Exercise:
Copy all of the rows below word for word, changing nothing.

Excerpted records:
--------------------------------------------------
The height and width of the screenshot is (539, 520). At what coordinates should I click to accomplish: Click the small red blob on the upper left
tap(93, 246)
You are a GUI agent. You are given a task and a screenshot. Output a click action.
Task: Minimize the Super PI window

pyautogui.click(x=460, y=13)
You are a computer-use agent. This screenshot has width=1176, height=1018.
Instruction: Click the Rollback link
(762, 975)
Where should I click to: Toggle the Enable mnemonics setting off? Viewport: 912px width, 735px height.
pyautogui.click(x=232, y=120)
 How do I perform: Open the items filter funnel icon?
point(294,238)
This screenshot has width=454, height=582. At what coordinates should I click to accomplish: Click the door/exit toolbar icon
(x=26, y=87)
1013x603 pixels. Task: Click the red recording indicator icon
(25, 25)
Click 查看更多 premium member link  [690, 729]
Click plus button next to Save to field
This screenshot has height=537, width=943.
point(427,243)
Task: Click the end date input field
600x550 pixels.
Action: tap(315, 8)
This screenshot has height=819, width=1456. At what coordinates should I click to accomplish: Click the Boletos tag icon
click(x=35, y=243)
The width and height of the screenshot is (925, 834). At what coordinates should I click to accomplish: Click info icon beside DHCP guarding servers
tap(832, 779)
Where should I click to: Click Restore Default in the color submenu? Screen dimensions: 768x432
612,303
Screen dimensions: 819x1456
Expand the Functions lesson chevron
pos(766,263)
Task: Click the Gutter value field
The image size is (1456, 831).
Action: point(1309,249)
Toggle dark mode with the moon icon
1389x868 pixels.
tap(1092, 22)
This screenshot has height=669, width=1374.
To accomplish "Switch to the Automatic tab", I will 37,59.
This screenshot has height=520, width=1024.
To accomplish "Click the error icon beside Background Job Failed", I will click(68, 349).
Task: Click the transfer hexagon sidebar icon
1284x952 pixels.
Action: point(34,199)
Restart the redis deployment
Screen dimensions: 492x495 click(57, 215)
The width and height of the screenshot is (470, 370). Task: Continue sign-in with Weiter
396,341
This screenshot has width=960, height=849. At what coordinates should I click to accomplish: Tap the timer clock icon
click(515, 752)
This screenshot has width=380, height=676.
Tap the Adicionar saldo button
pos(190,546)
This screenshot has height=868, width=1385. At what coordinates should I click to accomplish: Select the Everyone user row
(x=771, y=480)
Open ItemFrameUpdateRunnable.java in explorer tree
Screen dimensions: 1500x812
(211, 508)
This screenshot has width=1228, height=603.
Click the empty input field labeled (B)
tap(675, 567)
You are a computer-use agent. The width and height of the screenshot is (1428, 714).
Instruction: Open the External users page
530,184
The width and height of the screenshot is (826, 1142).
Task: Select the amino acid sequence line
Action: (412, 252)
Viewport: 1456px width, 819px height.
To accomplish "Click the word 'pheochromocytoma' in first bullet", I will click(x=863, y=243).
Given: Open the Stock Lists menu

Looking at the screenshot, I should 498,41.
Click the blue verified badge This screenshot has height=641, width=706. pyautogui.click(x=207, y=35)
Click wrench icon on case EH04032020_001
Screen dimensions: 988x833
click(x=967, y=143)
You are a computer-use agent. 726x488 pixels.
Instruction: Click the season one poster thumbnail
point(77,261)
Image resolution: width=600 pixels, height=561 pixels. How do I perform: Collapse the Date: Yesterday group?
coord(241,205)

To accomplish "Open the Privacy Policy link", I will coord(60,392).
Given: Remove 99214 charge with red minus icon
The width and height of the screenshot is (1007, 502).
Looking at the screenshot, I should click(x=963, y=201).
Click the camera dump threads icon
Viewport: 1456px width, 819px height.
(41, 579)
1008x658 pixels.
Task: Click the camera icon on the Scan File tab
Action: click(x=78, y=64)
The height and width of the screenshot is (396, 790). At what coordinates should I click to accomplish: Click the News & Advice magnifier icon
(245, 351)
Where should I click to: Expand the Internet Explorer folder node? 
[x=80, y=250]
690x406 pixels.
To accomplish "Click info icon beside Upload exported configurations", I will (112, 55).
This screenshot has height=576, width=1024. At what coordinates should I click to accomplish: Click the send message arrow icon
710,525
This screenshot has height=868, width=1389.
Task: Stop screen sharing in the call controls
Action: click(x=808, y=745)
--------------------------------------------------
Correct answer:
The height and width of the screenshot is (539, 520). At what coordinates should I click to accomplish: Click the small red blob on the upper left
tap(93, 246)
You are a GUI agent. You are given a task and a screenshot. Output a click action.
Task: Minimize the Super PI window

pyautogui.click(x=460, y=13)
You are a computer-use agent. This screenshot has width=1176, height=1018.
Instruction: Click the Rollback link
(762, 975)
Where should I click to: Toggle the Enable mnemonics setting off? Viewport: 912px width, 735px height.
pyautogui.click(x=232, y=120)
 How do I perform: Open the items filter funnel icon?
point(294,238)
This screenshot has width=454, height=582. At what coordinates should I click to accomplish: Click the door/exit toolbar icon
(x=26, y=87)
1013x603 pixels. Task: Click the red recording indicator icon
(25, 25)
Click 查看更多 premium member link  [690, 729]
Click plus button next to Save to field
This screenshot has height=537, width=943.
point(427,243)
Task: Click the end date input field
600x550 pixels.
Action: tap(315, 8)
This screenshot has height=819, width=1456. At what coordinates should I click to accomplish: Click the Boletos tag icon
click(x=35, y=243)
The width and height of the screenshot is (925, 834). At what coordinates should I click to accomplish: Click info icon beside DHCP guarding servers
tap(832, 779)
Where should I click to: Click Restore Default in the color submenu? Screen dimensions: 768x432
612,303
Screen dimensions: 819x1456
Expand the Functions lesson chevron
pos(766,263)
Task: Click the Gutter value field
The image size is (1456, 831).
Action: point(1309,249)
Toggle dark mode with the moon icon
1389x868 pixels.
tap(1092, 22)
This screenshot has height=669, width=1374.
To accomplish "Switch to the Automatic tab", I will 37,59.
This screenshot has height=520, width=1024.
To accomplish "Click the error icon beside Background Job Failed", I will click(68, 349).
Task: Click the transfer hexagon sidebar icon
1284x952 pixels.
Action: point(34,199)
Restart the redis deployment
Screen dimensions: 492x495 click(57, 215)
The width and height of the screenshot is (470, 370). Task: Continue sign-in with Weiter
396,341
This screenshot has width=960, height=849. At what coordinates should I click to accomplish: Tap the timer clock icon
click(515, 752)
This screenshot has width=380, height=676.
Tap the Adicionar saldo button
pos(190,546)
This screenshot has height=868, width=1385. At what coordinates should I click to accomplish: Select the Everyone user row
(x=771, y=480)
Open ItemFrameUpdateRunnable.java in explorer tree
Screen dimensions: 1500x812
(211, 508)
This screenshot has width=1228, height=603.
Click the empty input field labeled (B)
tap(675, 567)
You are a computer-use agent. The width and height of the screenshot is (1428, 714).
Instruction: Open the External users page
530,184
The width and height of the screenshot is (826, 1142).
Task: Select the amino acid sequence line
Action: (412, 252)
Viewport: 1456px width, 819px height.
To accomplish "Click the word 'pheochromocytoma' in first bullet", I will click(x=863, y=243).
Given: Open the Stock Lists menu

Looking at the screenshot, I should 498,41.
Click the blue verified badge This screenshot has height=641, width=706. pyautogui.click(x=207, y=35)
Click wrench icon on case EH04032020_001
Screen dimensions: 988x833
click(x=967, y=143)
You are a computer-use agent. 726x488 pixels.
Instruction: Click the season one poster thumbnail
point(77,261)
Image resolution: width=600 pixels, height=561 pixels. How do I perform: Collapse the Date: Yesterday group?
coord(241,205)

To accomplish "Open the Privacy Policy link", I will coord(60,392).
Given: Remove 99214 charge with red minus icon
The width and height of the screenshot is (1007, 502).
Looking at the screenshot, I should click(x=963, y=201).
Click the camera dump threads icon
Viewport: 1456px width, 819px height.
(41, 579)
1008x658 pixels.
Task: Click the camera icon on the Scan File tab
Action: click(x=78, y=64)
The height and width of the screenshot is (396, 790). At what coordinates should I click to accomplish: Click the News & Advice magnifier icon
(245, 351)
Where should I click to: Expand the Internet Explorer folder node? 
[x=80, y=250]
690x406 pixels.
To accomplish "Click info icon beside Upload exported configurations", I will (112, 55).
This screenshot has height=576, width=1024. At what coordinates should I click to accomplish: Click the send message arrow icon
710,525
This screenshot has height=868, width=1389.
Task: Stop screen sharing in the call controls
Action: click(x=808, y=745)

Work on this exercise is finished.